→ RECORDED DATA:

------------------------------------

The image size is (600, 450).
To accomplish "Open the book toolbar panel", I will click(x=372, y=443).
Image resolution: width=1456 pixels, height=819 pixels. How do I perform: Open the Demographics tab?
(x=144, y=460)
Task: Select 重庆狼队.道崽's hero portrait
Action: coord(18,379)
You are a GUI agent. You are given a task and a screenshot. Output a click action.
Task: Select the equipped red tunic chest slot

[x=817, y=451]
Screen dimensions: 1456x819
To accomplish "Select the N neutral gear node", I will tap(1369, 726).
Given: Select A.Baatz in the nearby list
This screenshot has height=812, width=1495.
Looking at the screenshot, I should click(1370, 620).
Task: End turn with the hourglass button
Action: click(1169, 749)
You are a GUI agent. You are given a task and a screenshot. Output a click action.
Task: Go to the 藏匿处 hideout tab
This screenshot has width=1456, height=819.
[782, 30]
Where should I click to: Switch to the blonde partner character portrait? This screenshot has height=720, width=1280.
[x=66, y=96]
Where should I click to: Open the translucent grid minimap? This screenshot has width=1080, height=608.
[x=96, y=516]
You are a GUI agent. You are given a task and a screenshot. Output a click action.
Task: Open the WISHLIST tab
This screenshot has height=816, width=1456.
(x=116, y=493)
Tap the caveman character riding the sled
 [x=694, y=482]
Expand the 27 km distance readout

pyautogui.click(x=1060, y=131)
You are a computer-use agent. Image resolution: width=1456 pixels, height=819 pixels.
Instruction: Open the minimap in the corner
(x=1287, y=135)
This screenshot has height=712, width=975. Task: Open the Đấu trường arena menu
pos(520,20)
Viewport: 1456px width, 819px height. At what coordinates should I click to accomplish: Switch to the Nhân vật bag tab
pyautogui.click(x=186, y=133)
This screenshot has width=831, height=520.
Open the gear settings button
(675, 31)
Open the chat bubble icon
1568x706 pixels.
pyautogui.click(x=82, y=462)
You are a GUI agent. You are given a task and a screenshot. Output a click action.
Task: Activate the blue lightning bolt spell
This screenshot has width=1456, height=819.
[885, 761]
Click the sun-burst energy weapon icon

------------------------------------

→ TASK TO CARRY OUT:
Copy out, verbatim, the lines of the material above that run from the line containing "Image resolution: width=1456 pixels, height=819 pixels. How" through the line containing "Action: coord(18,379)", including both of those lines.

→ THE REPLY:
Image resolution: width=1456 pixels, height=819 pixels. How do I perform: Open the Demographics tab?
(x=144, y=460)
Task: Select 重庆狼队.道崽's hero portrait
Action: coord(18,379)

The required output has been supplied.